Aneht dan Cecil terkejut begitu pun dengan sembilan cowok yang duduk sama mereka, belum pernah Cia marah seserous ini.
"Neth, pleas. Satu sekolah ini udah buat gue muak karena menyangkut pautkan gue sama tu orang, bisa nggak sih lo nggak termasuk.
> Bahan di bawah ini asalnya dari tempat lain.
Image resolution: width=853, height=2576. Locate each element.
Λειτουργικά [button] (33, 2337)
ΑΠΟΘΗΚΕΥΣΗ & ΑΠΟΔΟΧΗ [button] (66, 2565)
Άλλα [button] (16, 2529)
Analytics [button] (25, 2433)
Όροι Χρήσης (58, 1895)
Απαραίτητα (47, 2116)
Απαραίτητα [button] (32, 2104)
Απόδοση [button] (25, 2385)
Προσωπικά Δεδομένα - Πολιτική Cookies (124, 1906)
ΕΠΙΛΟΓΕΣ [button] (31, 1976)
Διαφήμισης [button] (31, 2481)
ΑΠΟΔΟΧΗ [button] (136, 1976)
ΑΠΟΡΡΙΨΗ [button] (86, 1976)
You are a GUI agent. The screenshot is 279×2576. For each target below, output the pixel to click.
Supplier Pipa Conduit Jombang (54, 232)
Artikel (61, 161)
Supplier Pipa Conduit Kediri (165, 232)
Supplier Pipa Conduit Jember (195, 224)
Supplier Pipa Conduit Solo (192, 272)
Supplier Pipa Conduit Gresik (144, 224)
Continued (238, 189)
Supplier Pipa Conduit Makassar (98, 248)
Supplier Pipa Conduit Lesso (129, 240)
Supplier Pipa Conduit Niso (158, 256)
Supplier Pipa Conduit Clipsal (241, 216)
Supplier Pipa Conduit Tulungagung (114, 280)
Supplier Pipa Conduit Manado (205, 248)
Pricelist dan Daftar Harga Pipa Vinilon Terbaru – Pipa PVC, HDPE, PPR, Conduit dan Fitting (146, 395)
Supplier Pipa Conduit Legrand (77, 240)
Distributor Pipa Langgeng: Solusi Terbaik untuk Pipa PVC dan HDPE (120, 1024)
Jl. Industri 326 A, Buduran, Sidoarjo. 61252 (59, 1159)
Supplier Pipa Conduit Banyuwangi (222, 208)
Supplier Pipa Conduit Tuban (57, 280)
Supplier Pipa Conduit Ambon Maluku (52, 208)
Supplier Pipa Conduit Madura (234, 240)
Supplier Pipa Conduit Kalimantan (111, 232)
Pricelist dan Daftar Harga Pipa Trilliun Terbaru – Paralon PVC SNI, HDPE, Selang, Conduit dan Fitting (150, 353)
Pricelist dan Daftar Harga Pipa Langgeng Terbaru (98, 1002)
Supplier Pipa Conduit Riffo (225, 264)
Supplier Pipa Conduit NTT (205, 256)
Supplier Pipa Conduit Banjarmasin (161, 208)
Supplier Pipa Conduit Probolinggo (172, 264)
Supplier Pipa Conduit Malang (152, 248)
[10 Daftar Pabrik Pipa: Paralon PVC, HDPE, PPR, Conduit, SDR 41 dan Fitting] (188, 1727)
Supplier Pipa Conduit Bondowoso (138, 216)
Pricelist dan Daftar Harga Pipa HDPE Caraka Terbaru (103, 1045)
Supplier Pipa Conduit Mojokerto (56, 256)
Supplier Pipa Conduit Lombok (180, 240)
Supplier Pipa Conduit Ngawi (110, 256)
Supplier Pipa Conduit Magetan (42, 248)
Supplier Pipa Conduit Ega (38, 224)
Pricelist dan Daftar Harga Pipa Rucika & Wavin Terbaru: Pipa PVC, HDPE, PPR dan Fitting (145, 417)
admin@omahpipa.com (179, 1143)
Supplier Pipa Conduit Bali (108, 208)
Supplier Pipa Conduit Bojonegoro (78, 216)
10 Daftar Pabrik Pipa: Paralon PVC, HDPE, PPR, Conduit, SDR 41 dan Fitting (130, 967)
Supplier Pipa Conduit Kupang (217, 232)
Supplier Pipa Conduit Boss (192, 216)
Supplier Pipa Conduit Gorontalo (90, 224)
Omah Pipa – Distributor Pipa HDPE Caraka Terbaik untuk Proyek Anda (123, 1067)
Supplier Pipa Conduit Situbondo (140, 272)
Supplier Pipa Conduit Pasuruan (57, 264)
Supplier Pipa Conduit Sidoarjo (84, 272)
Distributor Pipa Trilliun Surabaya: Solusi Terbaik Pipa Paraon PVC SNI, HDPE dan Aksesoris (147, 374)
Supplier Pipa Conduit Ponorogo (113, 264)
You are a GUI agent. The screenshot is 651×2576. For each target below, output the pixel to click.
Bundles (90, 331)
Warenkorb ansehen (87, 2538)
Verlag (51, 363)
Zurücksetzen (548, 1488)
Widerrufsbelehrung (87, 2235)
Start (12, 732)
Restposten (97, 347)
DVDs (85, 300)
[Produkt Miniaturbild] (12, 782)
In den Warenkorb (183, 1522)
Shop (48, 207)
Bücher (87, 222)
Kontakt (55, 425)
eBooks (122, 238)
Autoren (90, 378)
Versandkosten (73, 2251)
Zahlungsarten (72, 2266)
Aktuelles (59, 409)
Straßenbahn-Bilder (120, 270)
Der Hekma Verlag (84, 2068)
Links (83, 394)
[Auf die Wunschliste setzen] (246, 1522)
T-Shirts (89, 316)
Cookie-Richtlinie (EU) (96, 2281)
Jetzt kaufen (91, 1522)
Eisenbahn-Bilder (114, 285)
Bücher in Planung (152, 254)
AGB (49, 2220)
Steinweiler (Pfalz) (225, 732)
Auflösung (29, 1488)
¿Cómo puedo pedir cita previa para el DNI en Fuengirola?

Sumpah muak gue." Cia yang menggebrak meja tadi namun sekuat tenaga dia tidak membentak sahabatnya.
Setelah memejamkan mata untuk menetralkan diri, dia bergegas pergi namun sebelum itu dia berkata, "jangan ada yang ikutin gue."
Mereka yang sudah angkat bokong langsung duduk kembali begitu mendengar ulitimatum Cia yang nggak ingin di bantah.
"Cia marah sama gue," cicit Aneth.
"Ya udah nggak usah di pikirin, dia lagi emosi. Dan kedepannya jangan pernah nyinggung pak Dhika di depan Cia." Aneth mengangguk sambil memeluk Cecil.